The first season was so successful because the period’s rules - its aesthetic, its values, its ambiguities - had not yet been defined for us. Its world seemed entirely unpredictable and filled with endless possibilities for dramatic tension. The DVD sets of each successive season have allowed us to study this world and know it well enough to distinguish the plausible from the implausible.
Period pieces are held at gunpoint by plausibility. I believe the Mad Men devotee has no greater hope for the fifth season than to ask the show, “Provide me with simple pleasures of an ever-diminishing value,” and have those expectations met. The show may never again be unpredictable, so hemmed in as it is by its conventions. I will of course watch every episode. I am not attacking Mad Men here; I’m actually praising the film Shame (trailer).
What the Harper’s piece asks of Mad Men, Shame provides. There are moments in Shame when I felt like I was watching Don Draper’s life in present-day New York. The film felt so thieved from Mad Men that I was emboldened to predict what the film was going to do at every scene; to my delight, I failed miserably. Shame is a wildly unpredictable film for all but the last ten minutes, one that successfully unleashes its twists and turns upon those who know Mad Men well (and had read the Harper’s article a few hours before walking into the cinema).
Let’s start: The main character is a male advertising executive, an upper-echelon employee highly respected by his boss, with his own office - who drinks with his boss but shares no friendship with him, and who has no family aside from one sibling recently arrived from the past without explanation. The sibling turns out to be a great burden to the main character’s mental health; whether or not his past is the cause of his transgressions is unclear. Still, he seduces a secretary at his office and participates in random sexual encounters with prostitutes and strangers in public, in hotel rooms, and in places that will only function as spoilers so I won’t continue. He broods in his apartment and broods in his office and goes for long brooding walks. Does he break down in tears? Does he smoke too many cigarettes?
Shame has a disappointing ending, not because it isn’t powerful but because its the only ten minutes of the film where you feel like you’re actually capable of predicting what will happen next. The film has all the trappings of the present that Mad Men frees us from; primary among them are its interiors: hotels, office buildings, residential high-rises, restaurants, and lounges - not the interiors you frequent, the ones you despair to frequent. And you live in the main character’s despair as he frequents them. There are laptops, cellphones, buzzers, Skype conversations, porn, key cards, and all of the other kitsch of modernity. You want to flee it, but you know when you run out of the cinema that the same New York is waiting for you outside.

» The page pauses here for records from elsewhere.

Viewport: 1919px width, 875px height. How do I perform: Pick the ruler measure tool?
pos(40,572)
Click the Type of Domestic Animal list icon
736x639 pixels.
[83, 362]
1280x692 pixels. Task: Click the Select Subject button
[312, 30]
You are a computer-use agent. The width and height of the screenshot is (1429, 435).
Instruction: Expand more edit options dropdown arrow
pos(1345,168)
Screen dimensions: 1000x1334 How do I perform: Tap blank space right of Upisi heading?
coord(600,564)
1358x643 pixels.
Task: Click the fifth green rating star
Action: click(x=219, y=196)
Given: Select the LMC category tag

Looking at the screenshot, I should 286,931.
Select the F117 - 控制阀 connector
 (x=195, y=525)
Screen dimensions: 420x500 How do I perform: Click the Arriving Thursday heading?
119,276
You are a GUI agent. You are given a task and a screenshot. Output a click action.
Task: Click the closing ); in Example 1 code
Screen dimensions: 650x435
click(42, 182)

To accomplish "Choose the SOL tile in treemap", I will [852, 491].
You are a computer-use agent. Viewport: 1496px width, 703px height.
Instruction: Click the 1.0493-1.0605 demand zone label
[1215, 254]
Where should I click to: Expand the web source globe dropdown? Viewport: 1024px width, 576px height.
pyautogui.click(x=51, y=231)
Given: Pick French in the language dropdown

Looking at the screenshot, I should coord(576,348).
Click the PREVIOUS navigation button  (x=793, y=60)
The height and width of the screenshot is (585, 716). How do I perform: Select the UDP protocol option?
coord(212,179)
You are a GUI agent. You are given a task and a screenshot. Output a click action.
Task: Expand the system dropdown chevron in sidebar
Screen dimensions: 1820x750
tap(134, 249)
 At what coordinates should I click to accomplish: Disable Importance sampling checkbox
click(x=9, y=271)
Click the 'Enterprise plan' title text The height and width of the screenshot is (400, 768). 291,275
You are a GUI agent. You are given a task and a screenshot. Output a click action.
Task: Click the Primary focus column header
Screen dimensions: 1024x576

Shame is far from the best film I’ve seen this year - again, the ending was for me dispiriting - but if you watch Mad Men it is a marvelous reminder of what could have been if the show weren’t so trapped by the past it invokes.
From the Harper’s article: …what The Apartment knows about its own time is that there’s a problem. And what is missing in Mad Men—even if its subject is the past—is the knowledge that the present is the problem.